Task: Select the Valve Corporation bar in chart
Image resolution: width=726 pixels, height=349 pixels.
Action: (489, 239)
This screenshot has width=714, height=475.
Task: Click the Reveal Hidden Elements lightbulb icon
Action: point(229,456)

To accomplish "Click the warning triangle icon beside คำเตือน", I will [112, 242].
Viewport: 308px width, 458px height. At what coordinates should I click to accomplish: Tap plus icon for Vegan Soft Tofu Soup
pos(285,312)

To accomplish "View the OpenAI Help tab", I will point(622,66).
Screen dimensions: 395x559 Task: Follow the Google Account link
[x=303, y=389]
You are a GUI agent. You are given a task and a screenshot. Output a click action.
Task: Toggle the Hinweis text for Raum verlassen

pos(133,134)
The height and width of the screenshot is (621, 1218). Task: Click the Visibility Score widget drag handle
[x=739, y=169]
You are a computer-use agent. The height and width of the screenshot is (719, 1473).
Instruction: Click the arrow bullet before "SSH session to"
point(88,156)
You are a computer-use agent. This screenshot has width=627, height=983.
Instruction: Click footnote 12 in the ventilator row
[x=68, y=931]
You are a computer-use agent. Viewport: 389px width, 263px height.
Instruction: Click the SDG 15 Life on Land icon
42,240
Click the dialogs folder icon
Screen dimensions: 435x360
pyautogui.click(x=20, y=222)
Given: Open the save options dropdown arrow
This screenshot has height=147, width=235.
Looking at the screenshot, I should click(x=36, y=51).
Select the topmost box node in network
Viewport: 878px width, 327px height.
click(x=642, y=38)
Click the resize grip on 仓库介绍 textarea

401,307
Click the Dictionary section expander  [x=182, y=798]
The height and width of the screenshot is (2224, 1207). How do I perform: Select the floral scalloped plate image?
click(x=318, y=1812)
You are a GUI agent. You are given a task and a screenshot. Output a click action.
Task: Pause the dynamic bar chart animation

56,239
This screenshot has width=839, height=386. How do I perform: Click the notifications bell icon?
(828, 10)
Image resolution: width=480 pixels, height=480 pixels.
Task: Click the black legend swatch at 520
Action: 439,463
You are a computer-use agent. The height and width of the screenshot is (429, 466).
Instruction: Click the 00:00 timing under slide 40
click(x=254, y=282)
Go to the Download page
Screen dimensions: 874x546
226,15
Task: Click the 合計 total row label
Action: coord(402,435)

# # # # # # #

• _Exercise brief_: Take from the listing every line in which the word "will" appears.

• _Exercise output_:
To accomplish "Click the warning triangle icon beside คำเตือน", I will [112, 242].
To accomplish "View the OpenAI Help tab", I will point(622,66).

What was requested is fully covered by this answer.